Me he detenido ya más de un par de veces en las películas de James Bond que Canal Sur está repasando ahora. Y me ha llamado la atención el fuerte contraste existente entre la saga del agente 007, especialmente la primera tanda protagonizada por Sean Connery, y las producciones con agentes secretos en misiones terribles características de los últimos 15 años (cualquiera de los productos con Bruce Willis dentro, por no hablar de Stallone o Segal). Las películas de Connery (el actor es, en este caso, un ingrediente decisivo en el resultado final de la fórmula) pertenecen todavía al género del entretenimiento; las otras son artefactos pensados para abrumar, ensordecer, anonadar.

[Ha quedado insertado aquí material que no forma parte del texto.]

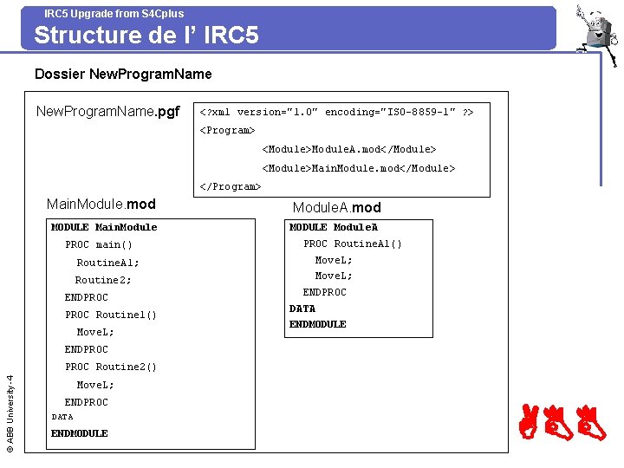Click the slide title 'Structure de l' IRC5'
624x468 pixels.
[x=146, y=36]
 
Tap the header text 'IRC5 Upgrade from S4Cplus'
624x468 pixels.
[x=114, y=13]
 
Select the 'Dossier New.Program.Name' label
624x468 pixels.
[x=123, y=75]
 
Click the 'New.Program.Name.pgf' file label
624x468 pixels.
[x=107, y=112]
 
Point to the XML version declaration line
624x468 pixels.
[x=336, y=113]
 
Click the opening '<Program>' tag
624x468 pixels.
[x=227, y=130]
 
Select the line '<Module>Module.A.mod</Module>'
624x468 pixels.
[x=349, y=149]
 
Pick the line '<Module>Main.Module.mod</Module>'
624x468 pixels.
[x=358, y=168]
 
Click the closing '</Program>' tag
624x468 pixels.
[x=230, y=186]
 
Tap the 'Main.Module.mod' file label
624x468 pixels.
[x=101, y=205]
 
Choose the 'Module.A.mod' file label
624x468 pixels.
[x=336, y=208]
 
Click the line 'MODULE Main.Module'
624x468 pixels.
[x=104, y=227]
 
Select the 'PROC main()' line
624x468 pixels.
[x=99, y=245]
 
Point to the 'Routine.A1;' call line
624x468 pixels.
[x=107, y=263]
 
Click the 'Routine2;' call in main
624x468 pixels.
[x=103, y=280]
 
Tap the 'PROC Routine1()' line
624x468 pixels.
[x=111, y=315]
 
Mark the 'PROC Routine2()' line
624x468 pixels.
[x=111, y=367]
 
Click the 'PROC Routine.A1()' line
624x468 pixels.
[x=353, y=244]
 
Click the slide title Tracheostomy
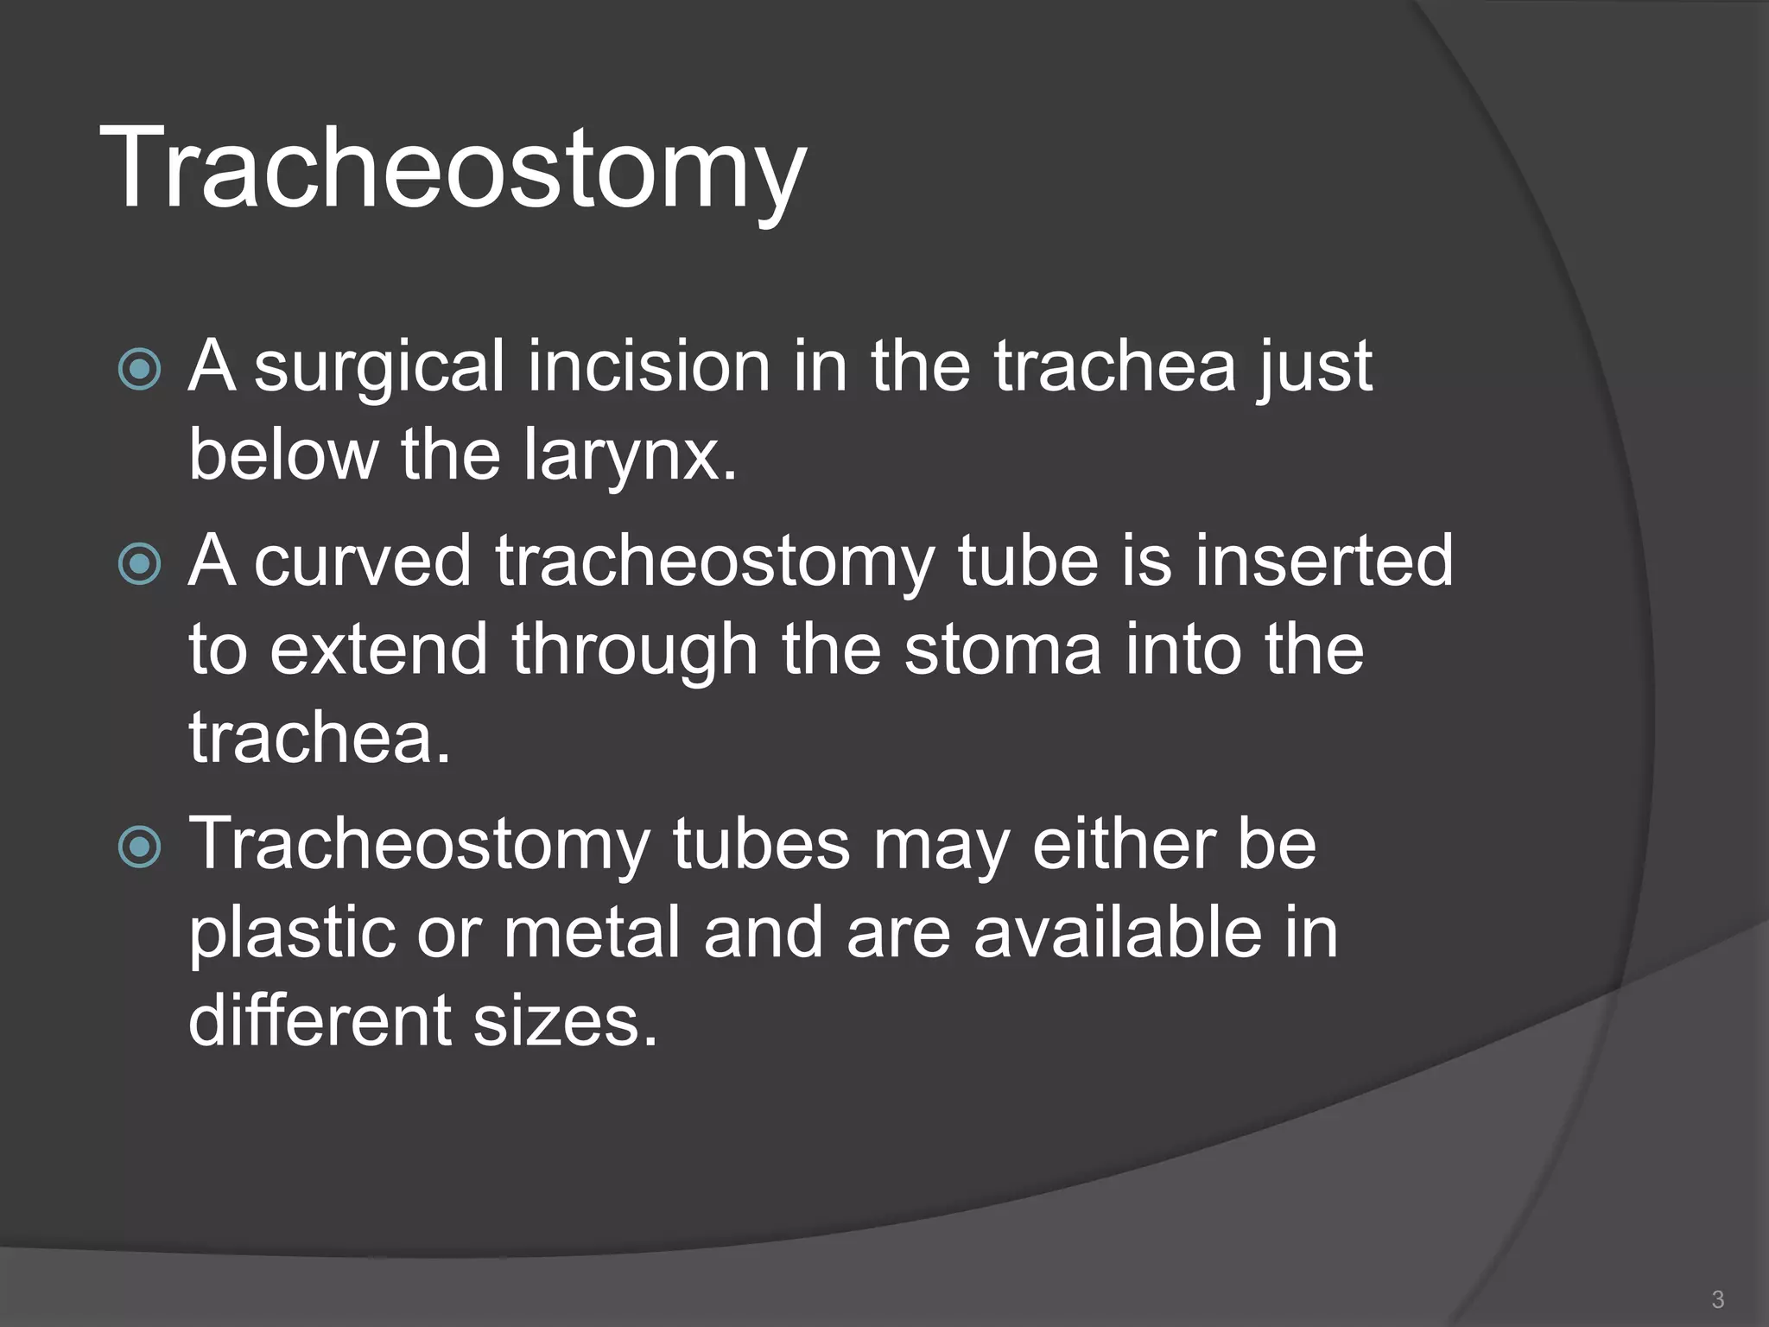pyautogui.click(x=453, y=168)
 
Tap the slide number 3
pyautogui.click(x=1718, y=1298)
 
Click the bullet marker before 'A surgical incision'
pyautogui.click(x=139, y=370)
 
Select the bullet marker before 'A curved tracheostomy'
pyautogui.click(x=139, y=564)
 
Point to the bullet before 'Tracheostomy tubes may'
pyautogui.click(x=139, y=847)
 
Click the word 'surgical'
pyautogui.click(x=379, y=367)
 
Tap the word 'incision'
pyautogui.click(x=649, y=367)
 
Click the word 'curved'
pyautogui.click(x=362, y=562)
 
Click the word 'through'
pyautogui.click(x=634, y=652)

No se me oculta que en las películas de James Bond el trasfondo de la guerra fría aporta un colchón ideológico suficientemente explícito. Pero no es menos cierto que ese trasfondo acaba teniendo unos rasgos tan esperpénticos, de gran guiñol, que difícilmente pueden ser tomados en serio por cualquier espectador. Me parece que ahí está la clave de que sean películas que todavía hoy resisten pasar un rato viéndolas, películas -si se me permite la expresión- amables: todo en ellas tiene un aire de inverosimilitud que, lejos de querer escamotearse, se deja ver abiertamente. Que James Bond se ponga un casco para salir volando propulsado por dos cohetes atados a la espalda es más una extravagancia de tebeo que una hazaña de héroe. El nivel de frivolización -también, ciertamente, de la muerte del adversario- puede resultar moralmente ambiguo, pero es precisamente esa ambigüedad lo que permite mostrar toda la ficción como un juego cuya diferencia con la realidad cualquiera percibe fácilmente.

De la misma forma que los malos a los que el héroe tiene que enfrentarse son malos de tebeo, él mismo no resulta mucho más serio que un cromo infantil. En las películas de James Bond hay una ausencia completa del discurso patriótico que se adueñó poco después del género y que hoy se ha exacerbado hasta hacerlo altamente tóxico. Y en esa ausencia de patriotismo es donde pueden crecer las señas de identidad de la serie, un verdadero acierto de la cultura pop de la época: el glamour como un refinamiento burlesco de los buenos y los malos, la ausencia de casquería, el ingrediente de humor que hay siempre implícito en los lances más truculentos, la ironía de un Don Juan que debe vencer y rendir a mujeres más masculinas que él (más agresivas y por lo menos tan fuertes como él), etc.

Y están, finalmente, esos grandes hallazgos, literales si se quiere, que hacen del 007 de Sean Connery (que prefiero al de Roger Moore, de unas pretensiones caballerescas más duras de tragar) un icono capaz de identificar un momento menos chusco del gusto popular. ¿No es un acierto que un individuo que encarna el Mal absoluto mate asfixiando la piel de su víctima con oro?